Industries that traditionally employ younger staff, such as pubs, restaurants and leisure centres, have remained shut throughout the UK’s eight-week lockdown, as have many shops. Employees across all age groups were found to be more likely to earn less than they did in January than earn more. Those aged 35 to 44 were the least likely to have been furloughed or lost their jobs, with around 15% experiencing this since the outbreak began.
The Resolution Foundation, which studies earnings of lower and middle income workers, surveyed more than 6,000 UK adults at the beginning of May. The Health Foundation, the charity which funded the research, says it is concerned that the current crisis is magnifying the already-precarious employment conditions young people face.
The report found the scale of pay reductions during the crisis would have been greater were it not for the government’s Job Retention Scheme.
This scheme covers 80% of workers’ pay up to £2,500 per month and was recently extended to October.
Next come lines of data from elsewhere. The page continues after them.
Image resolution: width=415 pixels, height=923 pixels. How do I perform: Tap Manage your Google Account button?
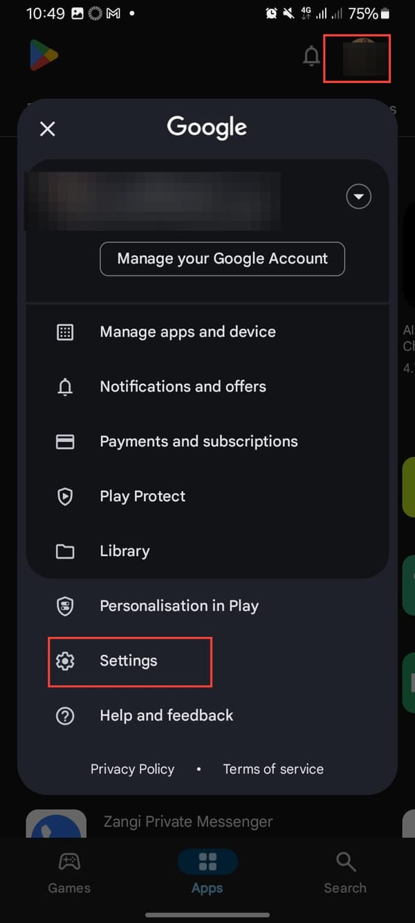(x=222, y=258)
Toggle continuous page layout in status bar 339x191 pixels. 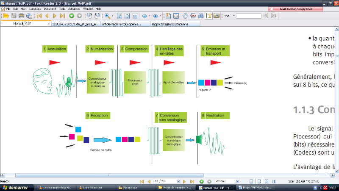pos(259,181)
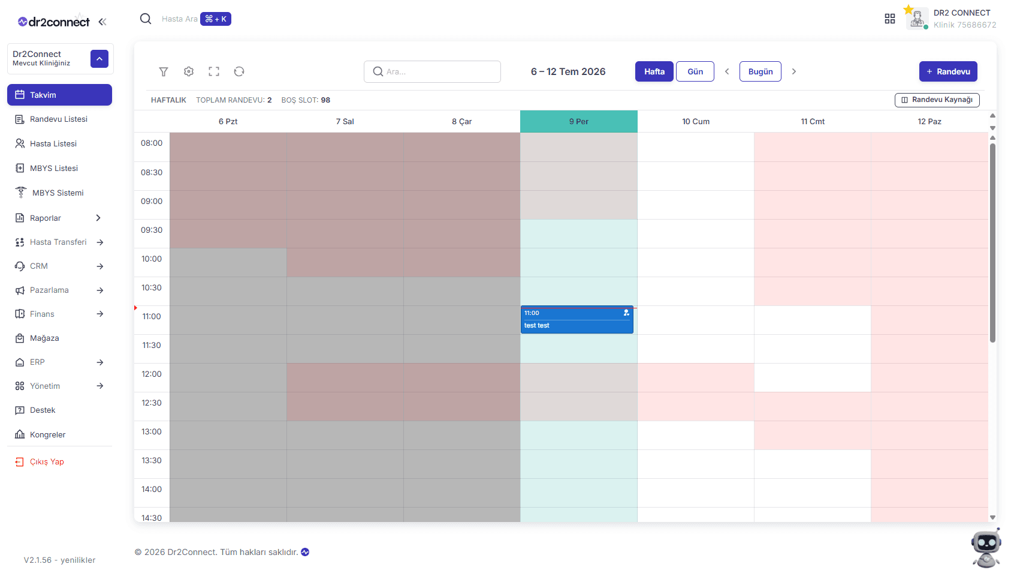
Task: Toggle fullscreen calendar view icon
Action: (214, 71)
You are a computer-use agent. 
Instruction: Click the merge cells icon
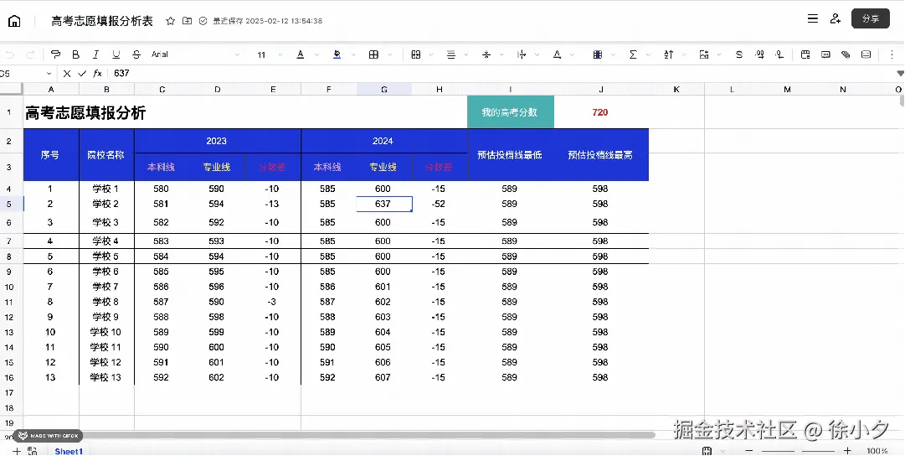pos(415,54)
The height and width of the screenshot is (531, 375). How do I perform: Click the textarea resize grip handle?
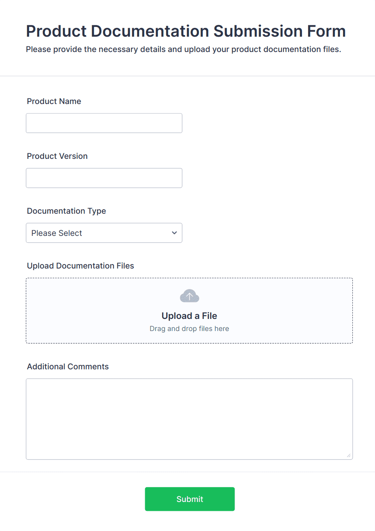point(348,456)
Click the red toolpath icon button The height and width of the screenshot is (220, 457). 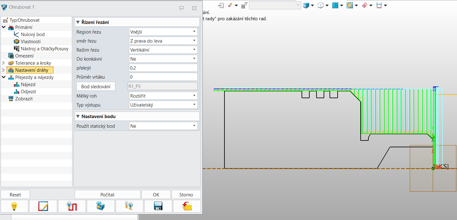point(72,206)
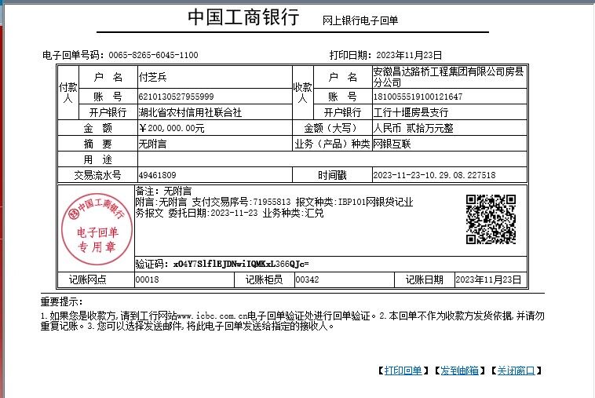Click the timestamp 2023-11-23-10.29.08.227518
The height and width of the screenshot is (398, 595).
[x=434, y=174]
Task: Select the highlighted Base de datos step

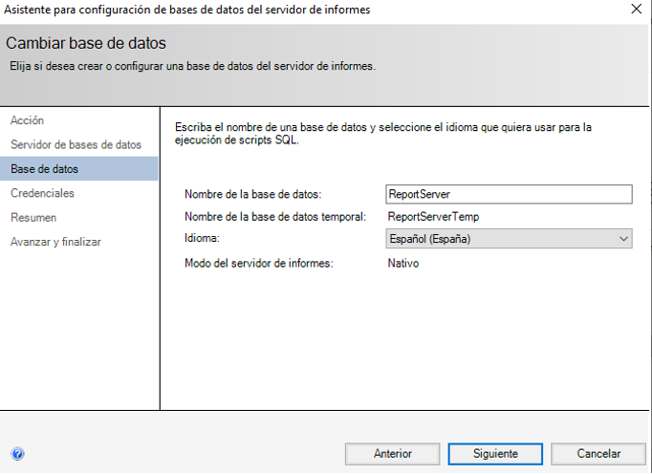Action: [45, 169]
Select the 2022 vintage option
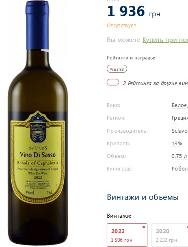The height and width of the screenshot is (247, 188). (x=127, y=235)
A quarter of the workforce, some 7.5 million people, are now covered by the arrangement, which has cost £14bn a month.
At the end of October over 11 million furloughed workers will be thrown to the wolves, it will be the greatest increase in mass unemployment in the UK ever.
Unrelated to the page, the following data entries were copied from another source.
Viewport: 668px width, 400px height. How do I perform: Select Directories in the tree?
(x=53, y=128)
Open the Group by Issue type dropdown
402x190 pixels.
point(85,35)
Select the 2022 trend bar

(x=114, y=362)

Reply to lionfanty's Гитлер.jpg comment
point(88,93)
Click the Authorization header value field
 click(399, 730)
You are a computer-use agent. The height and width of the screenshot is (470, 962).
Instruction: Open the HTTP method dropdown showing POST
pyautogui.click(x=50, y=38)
It mirrors the more than 36 million people who are now filing for unemployment benefits in the US, representing almost a quarter of the American workforce.
It is being spelt out that in the most advanced countries, including the UK and the USA, there is no future for the working class and the youth. Now is the time to build the Young Socialists into a mass revolutionary youth movement that will mobilise masses of youth and inspire the working class to go forward.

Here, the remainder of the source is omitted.